[Collected data]

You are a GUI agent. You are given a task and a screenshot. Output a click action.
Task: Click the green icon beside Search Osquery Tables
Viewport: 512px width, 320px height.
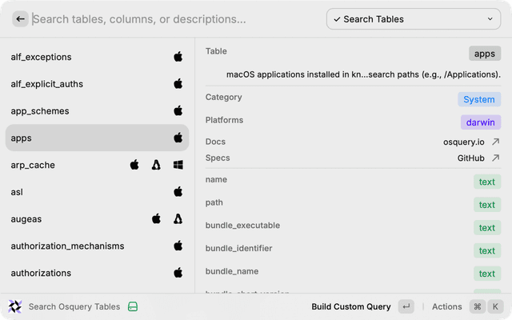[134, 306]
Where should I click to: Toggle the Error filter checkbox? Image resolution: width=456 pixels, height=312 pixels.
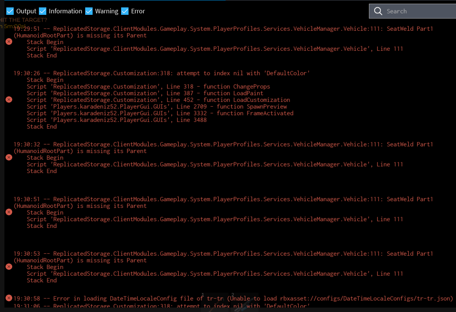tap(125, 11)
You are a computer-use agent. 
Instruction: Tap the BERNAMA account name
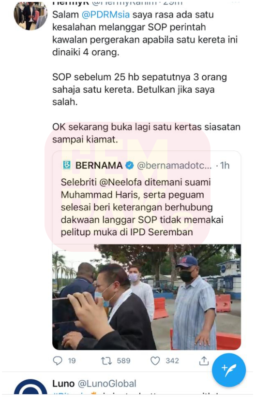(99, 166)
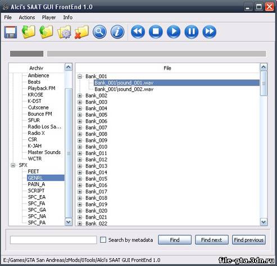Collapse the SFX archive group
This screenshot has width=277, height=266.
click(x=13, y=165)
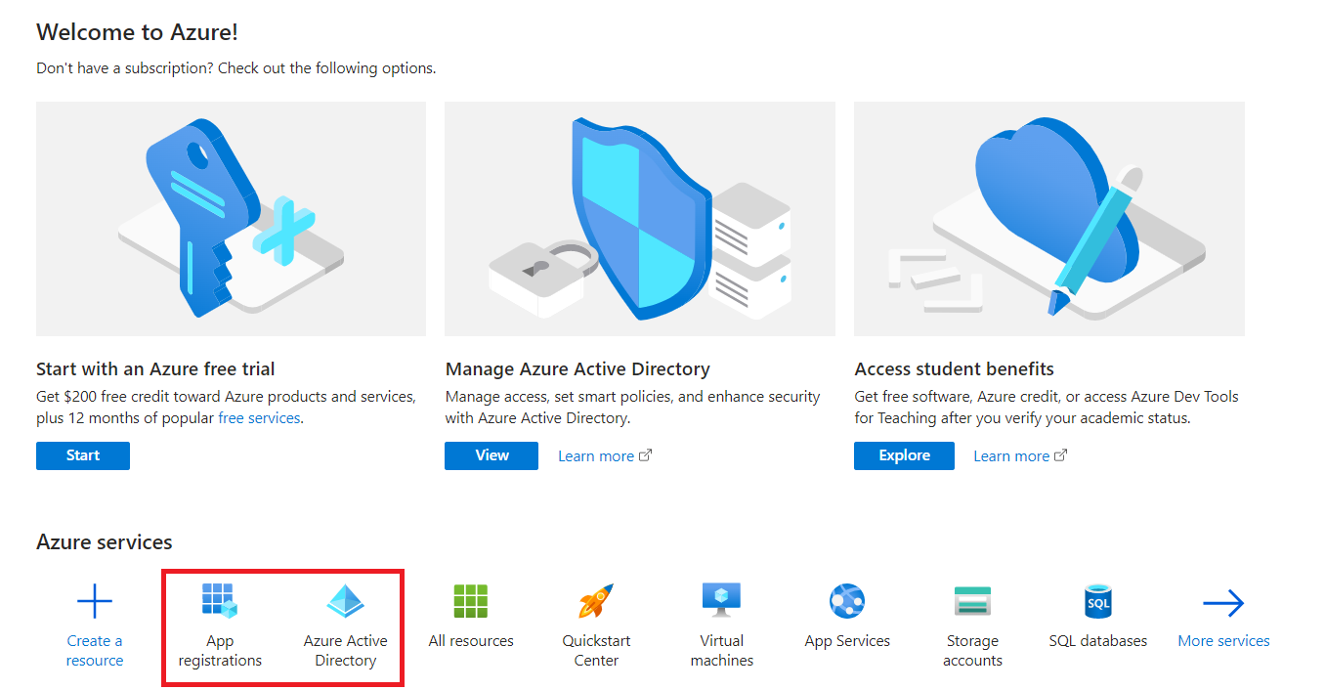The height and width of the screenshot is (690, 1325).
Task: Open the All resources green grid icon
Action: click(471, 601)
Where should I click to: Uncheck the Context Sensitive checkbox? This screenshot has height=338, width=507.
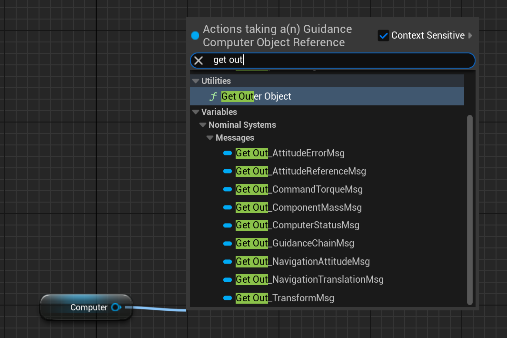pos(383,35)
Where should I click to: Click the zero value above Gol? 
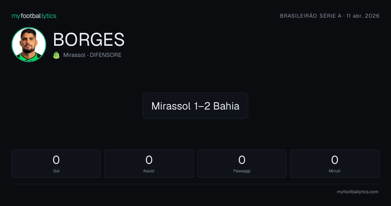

==

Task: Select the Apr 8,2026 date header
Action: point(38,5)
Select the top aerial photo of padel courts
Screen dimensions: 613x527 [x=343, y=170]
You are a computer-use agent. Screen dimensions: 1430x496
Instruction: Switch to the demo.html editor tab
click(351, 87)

* * *

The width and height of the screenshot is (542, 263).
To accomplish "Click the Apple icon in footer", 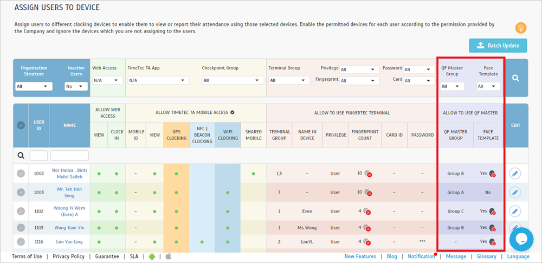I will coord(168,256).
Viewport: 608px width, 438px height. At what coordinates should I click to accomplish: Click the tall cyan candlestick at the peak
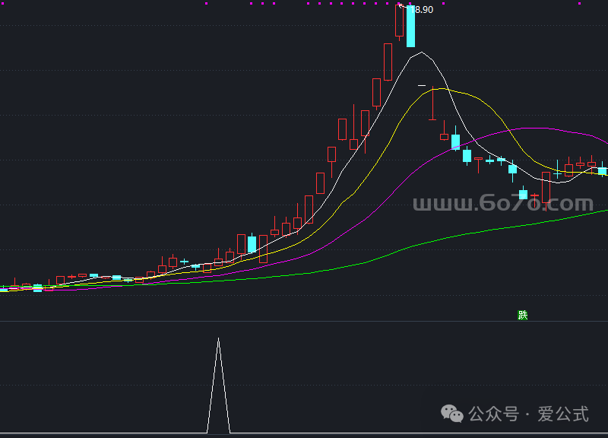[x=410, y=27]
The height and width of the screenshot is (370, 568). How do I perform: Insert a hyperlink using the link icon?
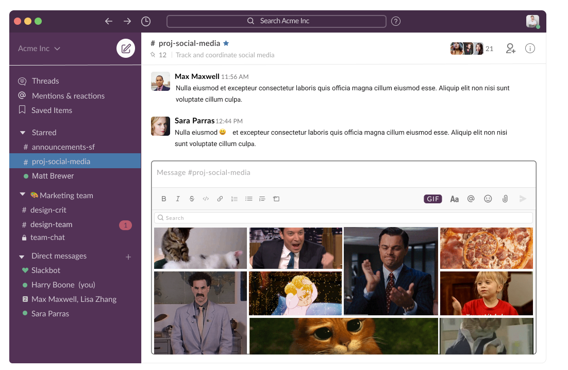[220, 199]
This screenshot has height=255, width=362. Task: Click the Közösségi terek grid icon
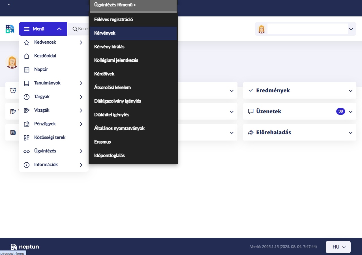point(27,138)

## WORK REQUEST
Among the entries above, find every line holding "computer" and copy it.

## OUTPUT
You are a computer-use agent. 
You are a computer-use agent. Screen dimensions: 1430x496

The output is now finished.